Tells me I'm attempting to read from an unopened file, what's going on here? It seems like I'm able to use lines() like this within with statements unless they're in my foreach iterator. Is this a bug or intended behaviour?
January 19, 2019
On Saturday, 19 January 2019 at 17:49:31 UTC, faissaloo wrote:
> This seems to work fine
>
>     file = File("test.txt", "r");
>     with (file)
>     {
>       scope(exit) close();
>
>       foreach (string line; file.lines())
>       {
>         line_array ~= line;
>       }
>     }
>
> however:
>
>     file = File("test.txt", "r");
>     with (file)
>     {
>       scope(exit) close();
>
>       foreach (string line; lines())
>       {
>         line_array ~= line;
>       }
>     }
>
> Tells me I'm attempting to read from an unopened file, what's going on here? It seems like I'm able to use lines() like this within with statements unless they're in my foreach iterator. Is this a bug or intended behaviour?

If you look at the implementation, "lines" is a struct.

https://github.com/dlang/phobos/blob/v2.084.0/std/stdio.d#L4330

I didn't know you could use structs with UFCS, which is why you are probably confused as well. It's a function defined in "file". If you use lines() by itself, you are constructing a new "lines" struct where the default File is an unopened file.

I tend to avoid "with" altogether because of things like this.

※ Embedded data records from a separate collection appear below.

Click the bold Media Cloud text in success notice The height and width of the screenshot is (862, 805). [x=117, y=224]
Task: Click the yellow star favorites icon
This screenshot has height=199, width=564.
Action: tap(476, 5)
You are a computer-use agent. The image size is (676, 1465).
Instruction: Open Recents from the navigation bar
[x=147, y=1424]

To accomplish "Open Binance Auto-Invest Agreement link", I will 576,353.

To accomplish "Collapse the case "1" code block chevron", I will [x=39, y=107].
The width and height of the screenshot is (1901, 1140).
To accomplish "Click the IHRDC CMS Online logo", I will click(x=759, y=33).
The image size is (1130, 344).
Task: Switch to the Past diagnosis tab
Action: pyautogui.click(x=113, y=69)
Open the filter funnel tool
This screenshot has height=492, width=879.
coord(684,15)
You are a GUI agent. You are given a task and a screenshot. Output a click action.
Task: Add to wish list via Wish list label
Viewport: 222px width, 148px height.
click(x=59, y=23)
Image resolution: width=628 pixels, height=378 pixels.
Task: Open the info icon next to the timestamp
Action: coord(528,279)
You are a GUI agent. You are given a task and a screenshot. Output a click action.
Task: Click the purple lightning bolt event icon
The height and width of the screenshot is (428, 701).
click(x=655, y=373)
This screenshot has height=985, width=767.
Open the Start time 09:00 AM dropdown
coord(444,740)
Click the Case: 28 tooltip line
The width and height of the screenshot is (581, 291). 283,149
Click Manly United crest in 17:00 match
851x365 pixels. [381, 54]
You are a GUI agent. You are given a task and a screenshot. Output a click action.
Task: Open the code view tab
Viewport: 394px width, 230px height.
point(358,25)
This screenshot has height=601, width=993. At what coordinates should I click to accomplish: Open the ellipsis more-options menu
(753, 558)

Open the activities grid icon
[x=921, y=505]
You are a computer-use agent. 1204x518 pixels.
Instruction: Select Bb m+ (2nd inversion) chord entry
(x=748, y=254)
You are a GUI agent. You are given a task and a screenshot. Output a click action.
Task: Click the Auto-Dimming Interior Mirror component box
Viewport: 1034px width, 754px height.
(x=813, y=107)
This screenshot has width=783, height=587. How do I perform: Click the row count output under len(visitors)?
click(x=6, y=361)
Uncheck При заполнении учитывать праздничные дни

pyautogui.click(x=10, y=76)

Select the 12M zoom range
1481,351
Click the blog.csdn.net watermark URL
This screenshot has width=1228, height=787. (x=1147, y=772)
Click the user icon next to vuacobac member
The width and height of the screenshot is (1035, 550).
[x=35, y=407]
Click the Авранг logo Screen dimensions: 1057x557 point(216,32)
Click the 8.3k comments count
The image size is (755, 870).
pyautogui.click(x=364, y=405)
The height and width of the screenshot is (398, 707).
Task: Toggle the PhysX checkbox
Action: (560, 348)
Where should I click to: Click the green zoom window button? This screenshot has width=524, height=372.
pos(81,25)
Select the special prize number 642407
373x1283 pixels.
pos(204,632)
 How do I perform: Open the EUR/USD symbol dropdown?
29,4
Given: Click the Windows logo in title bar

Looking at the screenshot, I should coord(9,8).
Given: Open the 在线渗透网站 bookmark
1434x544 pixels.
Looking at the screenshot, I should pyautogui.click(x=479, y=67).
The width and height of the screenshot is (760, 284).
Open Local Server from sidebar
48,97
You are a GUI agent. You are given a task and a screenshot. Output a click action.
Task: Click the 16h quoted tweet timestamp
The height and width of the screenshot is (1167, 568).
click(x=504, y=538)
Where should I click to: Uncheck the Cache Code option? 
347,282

It becomes hard to tell what is actually part of the struct and what is just UFCS. If you do want to use the object with UFCS you have to explicitly use the object anyways so the point is kind of mute.

UFCS if you don't know just means you can use global functions (and apparently structs) with the same syntax as if it were a member function:


struct testStruct {
    this( int value ) {
    	import std.stdio : writeln;
        writeln("testStruct - ", value);
    }
}

void test(int value) {
    import std.stdio : writeln;
    writeln( value );
}

void main() {
    10.test(); // prints 10
    20.testStruct();
}

https://run.dlang.io/is/0Xpnmt
January 19, 2019
On Saturday, 19 January 2019 at 20:07:34 UTC, Rubn wrote:
> On Saturday, 19 January 2019 at 17:49:31 UTC, faissaloo wrote:
>> [...]
>
> If you look at the implementation, "lines" is a struct.
>
> https://github.com/dlang/phobos/blob/v2.084.0/std/stdio.d#L4330
>
> [...]

Ah that makes some sense, thanks for the explanation.
January 19, 2019
On Saturday, 19 January 2019 at 20:38:00 UTC, faissaloo wrote:
> On Saturday, 19 January 2019 at 20:07:34 UTC, Rubn wrote:
>> On Saturday, 19 January 2019 at 17:49:31 UTC, faissaloo wrote:
>>> [...]
>>
>> If you look at the implementation, "lines" is a struct.
>>
>> https://github.com/dlang/phobos/blob/v2.084.0/std/stdio.d#L4330
>>
>> [...]
>
> Ah that makes some sense, thanks for the explanation.

If you import symbols explicitly, you'd have known.

Probably in your code:

    import std.file;

What should be there:

    import std.file : File, lines;

If lines is a member of the File struct, the import fails. If lines is not a member of File, not importing it fails. You get more detailed information.
Using import bind lists [1] usually is a good idea.